The spined pygmy shark (Squaliolus laticaudus) is a species of dogfish shark in the family Dalatiidae found widely in all oceans. Growing no larger than approximately 28 cm (11 in), it is one of the smallest sharks alive, with this record beaten by the dwarf lanternshark. This shark has a slender, cigar-shaped body with a sizable conical snout, a long but low second dorsal fin, and an almost symmetrical caudal fin. It and its sister species S. aliae are the only sharks with a spine on the first dorsal fin and not the second. Spined pygmy sharks are dark brown to black, with numerous bioluminescent organs called photophores on their ventral surface. The shark is believed to use these photophores to match ambient light conditions, which break up its silhouette and help the shark to avoid being seen by predators.

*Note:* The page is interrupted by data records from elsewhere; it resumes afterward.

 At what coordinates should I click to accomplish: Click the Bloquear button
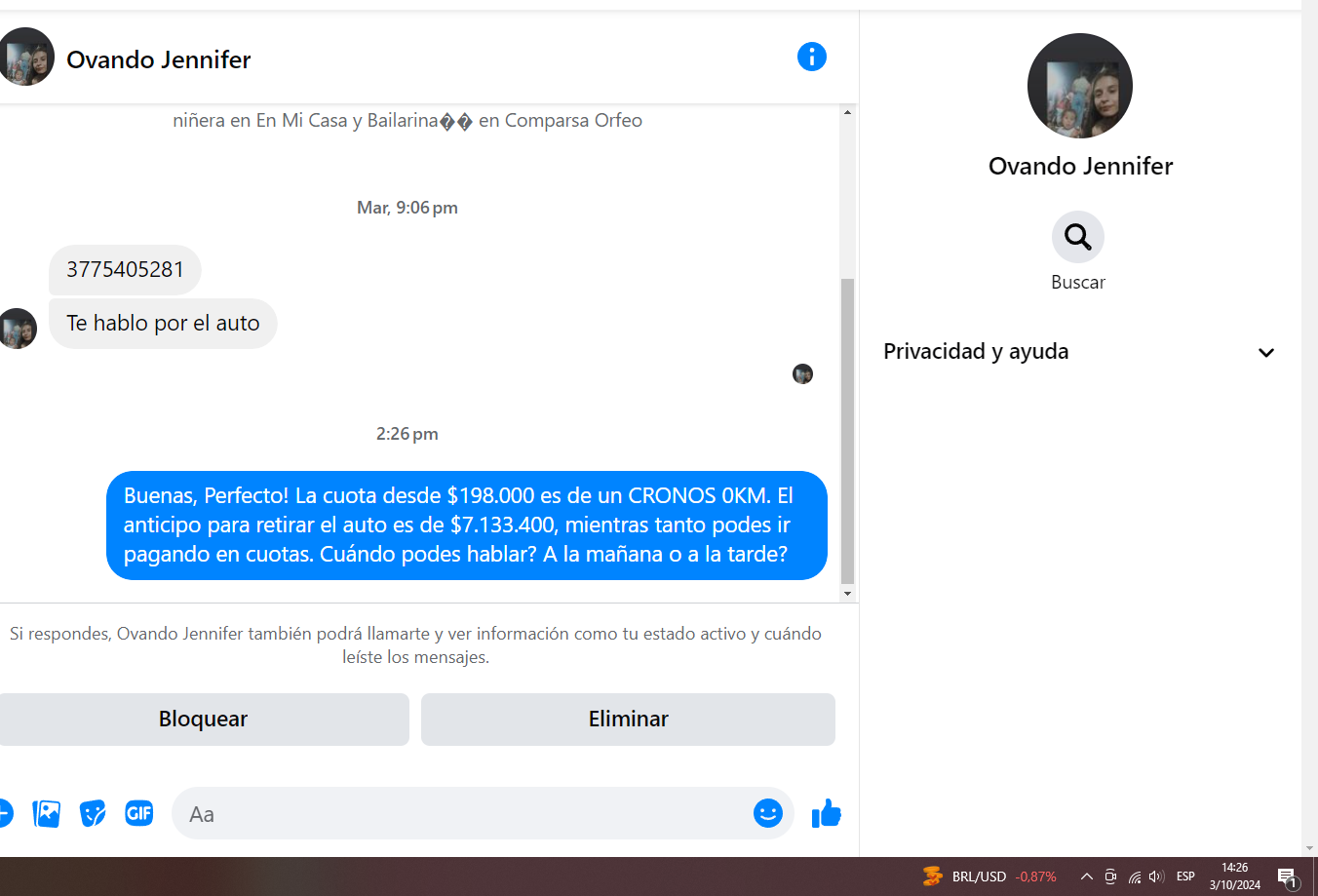(x=203, y=720)
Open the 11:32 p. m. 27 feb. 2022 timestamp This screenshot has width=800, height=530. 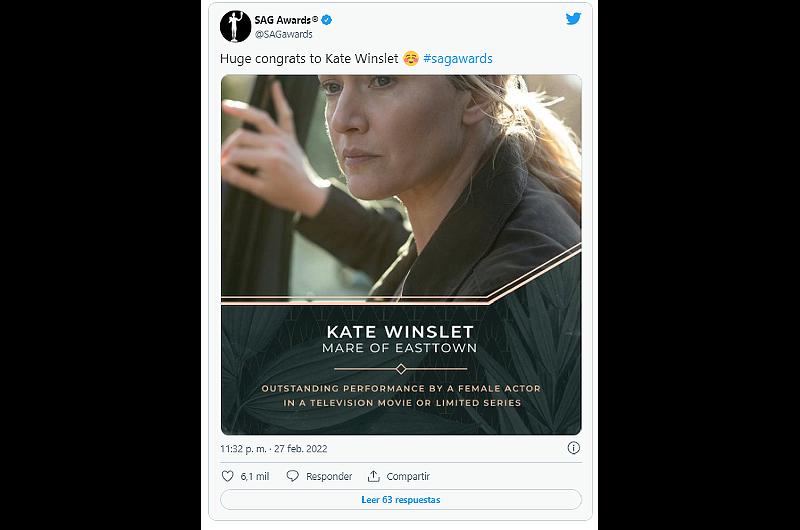coord(273,449)
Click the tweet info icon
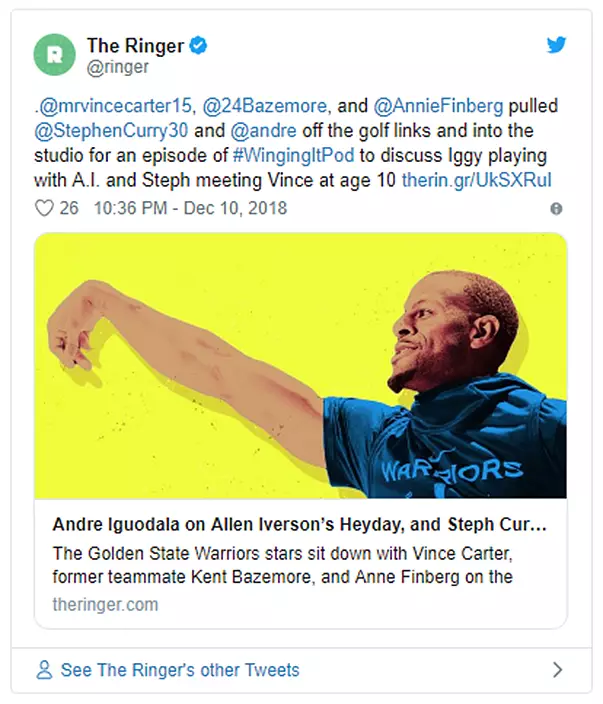This screenshot has width=603, height=704. point(556,209)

Usually inhabiting nutrient-rich waters over upper continental and insular slopes, the spined pygmy shark feeds on small bony fishes and squid. Like its prey it is a diel vertical migrator, spending the day at close to 500 m (1,600 ft) deep and moving towards a depth of 200 m (660 ft) at night. Reproduction is presumably aplacental viviparous, with female giving birth to litters of 4 pups. This diminutive shark has no economic value. The International Union for Conservation of Nature (IUCN) has assessed this species as of Least Concern, as it faces little threat from commercial fisheries and has a wide distribution.

Taxonomy and phylogeny[edit]

The spined pygmy shark was one of many new species discovered during the course of the 1907–1910 Philippine Expedition of the U.S. Fish Commission Steamer Albatross. It was described by American ichthyologists Hugh McCormick Smith and Lewis Radcliffe in a 1912 paper for the scientific journal Proceedings of the United States National Museum, based on two specimens collected in Batangas Bay, south of Luzon in the Philippines. One of these, a 15 cm (5.9 in) long adult male, was designated the type specimen.[2][3]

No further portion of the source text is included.